## [PASSAGE GIVEN]
=-=-=

The corrected main body data in FIG. 15(a1) indicates the shape of the main body and FIG. 16(b) indicates the areas of the flechaged portions. The corrected knitting data in FIG. 17 is obtained by the addition means 46 by adding the areas of the flechaged portions to the corrected main body data or to the corrected integrated data from which the areas are removed. The actual knitting data includes, in addition, the rib structured portion near the top line and the like; they are omitted.

FIG. 13 shows the algorithm of the second embodiment where steps 1 to 8 in FIG. 4 are carried out and then steps 20 to 29 in FIG. 13 are carried out instead of steps 10 to 12 in FIG. 4.

In step 20, the flechaged portions are slid vertically upward in FIGS. 11(c) and 11(d) and are integrated with the main body, so that integrated data is formed. Here, characteristics in the shape of the flechaged portions before sliding may be stored and may be referenced for the un-sliding. For example, in FIGS. 11(c) and 11(d), the upper sides of the flechaged portions are flat. In some knitting data, the lower sides of the flechaged portions are flat, and in another knitting data, the upper and lower sides are inclined in reverse directions with each other. In step 21, the main body data is generated so that the main body remains and the flechaged portions are separated. Examples of the resultant data are shown in FIGS. 14(a) and 14(b). Note that the integrated data and the main body data are both knitting data. Furthermore, the knitting data have the property as an image data where one stitch is indicated by one dot.

In step 22, the characteristic points in the initial pattern data are associated with the integrated data and the main body data. Note that it is also possible to once convert the integrated data and the main body data into pattern data, and then to associate the characteristic points in the initial pattern data with the converted pattern data. Furthermore, since it is unclear which portion of the initial pattern data corresponds to the main body, it is not the case that the portion corresponding to the main body is extracted from the initial pattern data and is associated with the main body data.

In step 23, the correction amounts at each characteristic point for the initial pattern data are determined for both the main body data and the integrated data. The data are present for the largest size and the smallest size, and thus four types of correction amounts are obtained in total. Then, in step 24, the correction amounts for intermediate sizes are determined by interpolating or extrapolating the correction amounts for the largest size and the smallest size obtained from the integrated data. Similarly, the correction amounts for the intermediate sizes are determined by interpolating or extrapolating the correction amounts for the largest size and the smallest size obtained from main body data. Accordingly, for each intermediate size, the two data of the corrected pattern data are resultant, one corrected based on the main body data, and the other corrected based on the integrated data. Since the pattern data is the data indicating the outline of a knitted fabric, the corrected pattern data may be converted into knitting data where the inside of the data is filled with stitches. Accordingly, from the corrected pattern data, the two knitting data, namely, the corrected integrated data and the corrected main body data, are determined (steps 25 and 26). An example of the corrected main body data is shown in FIG. 15(a1), and an example of the corrected integrated data is shown in FIG. 15(a2).

=-=-=

(Entries for locating words and elements)
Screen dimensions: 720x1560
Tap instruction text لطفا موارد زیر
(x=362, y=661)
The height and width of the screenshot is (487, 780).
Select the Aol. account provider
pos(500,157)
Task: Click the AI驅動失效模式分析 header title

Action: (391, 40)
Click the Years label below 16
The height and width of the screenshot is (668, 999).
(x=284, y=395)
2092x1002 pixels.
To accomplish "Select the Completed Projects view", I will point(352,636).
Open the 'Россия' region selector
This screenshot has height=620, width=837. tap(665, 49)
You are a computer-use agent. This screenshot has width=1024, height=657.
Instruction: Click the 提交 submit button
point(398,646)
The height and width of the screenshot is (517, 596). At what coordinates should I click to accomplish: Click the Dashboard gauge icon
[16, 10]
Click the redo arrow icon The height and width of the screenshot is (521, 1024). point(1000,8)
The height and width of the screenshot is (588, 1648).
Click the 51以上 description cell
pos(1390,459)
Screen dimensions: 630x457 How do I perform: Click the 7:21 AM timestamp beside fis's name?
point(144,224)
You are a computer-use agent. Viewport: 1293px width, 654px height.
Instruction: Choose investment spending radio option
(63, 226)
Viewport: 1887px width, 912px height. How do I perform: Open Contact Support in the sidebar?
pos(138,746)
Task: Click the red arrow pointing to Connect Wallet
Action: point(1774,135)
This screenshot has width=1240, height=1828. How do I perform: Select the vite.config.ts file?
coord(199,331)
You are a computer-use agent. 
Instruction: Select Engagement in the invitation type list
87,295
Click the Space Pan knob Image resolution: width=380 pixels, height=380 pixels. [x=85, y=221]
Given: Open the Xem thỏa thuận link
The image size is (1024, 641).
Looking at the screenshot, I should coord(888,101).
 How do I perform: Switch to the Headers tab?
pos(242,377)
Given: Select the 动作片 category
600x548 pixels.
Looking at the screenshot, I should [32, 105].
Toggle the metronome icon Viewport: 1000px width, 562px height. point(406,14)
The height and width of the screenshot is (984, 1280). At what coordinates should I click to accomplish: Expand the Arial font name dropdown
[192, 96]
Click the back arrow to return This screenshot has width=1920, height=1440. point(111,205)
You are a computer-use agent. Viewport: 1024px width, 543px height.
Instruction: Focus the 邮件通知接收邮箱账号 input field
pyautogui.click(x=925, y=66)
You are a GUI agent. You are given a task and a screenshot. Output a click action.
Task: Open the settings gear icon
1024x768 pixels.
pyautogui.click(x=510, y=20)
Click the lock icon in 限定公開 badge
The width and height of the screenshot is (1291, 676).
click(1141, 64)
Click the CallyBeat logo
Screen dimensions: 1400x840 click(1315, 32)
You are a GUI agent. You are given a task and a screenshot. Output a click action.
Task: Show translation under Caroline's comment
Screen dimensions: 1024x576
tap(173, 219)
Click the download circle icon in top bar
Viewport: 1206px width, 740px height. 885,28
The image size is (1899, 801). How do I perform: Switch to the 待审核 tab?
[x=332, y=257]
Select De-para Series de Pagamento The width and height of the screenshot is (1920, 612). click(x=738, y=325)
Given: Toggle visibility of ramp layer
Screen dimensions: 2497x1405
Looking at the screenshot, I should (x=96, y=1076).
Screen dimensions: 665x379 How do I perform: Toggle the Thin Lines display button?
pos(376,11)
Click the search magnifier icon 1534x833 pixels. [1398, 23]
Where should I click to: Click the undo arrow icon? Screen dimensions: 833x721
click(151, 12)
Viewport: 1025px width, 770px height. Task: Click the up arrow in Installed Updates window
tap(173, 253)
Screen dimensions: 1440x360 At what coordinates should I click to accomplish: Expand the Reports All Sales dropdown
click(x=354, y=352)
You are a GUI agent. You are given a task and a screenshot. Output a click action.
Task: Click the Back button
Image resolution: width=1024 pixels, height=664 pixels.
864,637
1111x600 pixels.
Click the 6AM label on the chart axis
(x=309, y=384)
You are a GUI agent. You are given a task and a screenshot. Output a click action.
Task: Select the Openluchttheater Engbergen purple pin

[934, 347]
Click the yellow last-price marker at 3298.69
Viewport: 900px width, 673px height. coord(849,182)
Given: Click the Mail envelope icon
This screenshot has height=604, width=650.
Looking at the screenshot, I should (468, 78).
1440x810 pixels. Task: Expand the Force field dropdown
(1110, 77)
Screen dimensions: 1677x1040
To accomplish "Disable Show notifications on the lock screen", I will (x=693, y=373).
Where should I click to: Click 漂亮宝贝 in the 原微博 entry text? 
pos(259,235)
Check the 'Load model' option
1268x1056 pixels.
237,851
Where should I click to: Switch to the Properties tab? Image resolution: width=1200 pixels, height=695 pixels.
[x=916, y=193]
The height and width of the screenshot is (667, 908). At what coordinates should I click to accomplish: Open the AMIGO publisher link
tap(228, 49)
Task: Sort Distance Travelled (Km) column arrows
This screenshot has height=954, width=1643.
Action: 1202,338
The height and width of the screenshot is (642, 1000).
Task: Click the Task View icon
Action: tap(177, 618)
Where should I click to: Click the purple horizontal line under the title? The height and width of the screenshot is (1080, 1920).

=-=-=

## [CHALLENGE 1]
Transcribe the portion of the knitting-data passage between "In step 22, the" and "with the main body data.", inclusive.
## [CHALLENGE 2]
According to the knitting-data passage, which steps in FIG. 4 does the second embodiment replace with steps 20 to 29 in FIG. 13?

## [FULL OUTPUT 1]
In step 22, the characteristic points in the initial pattern data are associated with the integrated data and the main body data. Note that it is also possible to once convert the integrated data and the main body data into pattern data, and then to associate the characteristic points in the initial pattern data with the converted pattern data. Furthermore, since it is unclear which portion of the initial pattern data corresponds to the main body, it is not the case that the portion corresponding to the main body is extracted from the initial pattern data and is associated with the main body data.

## [FULL OUTPUT 2]
Steps 10 to 12.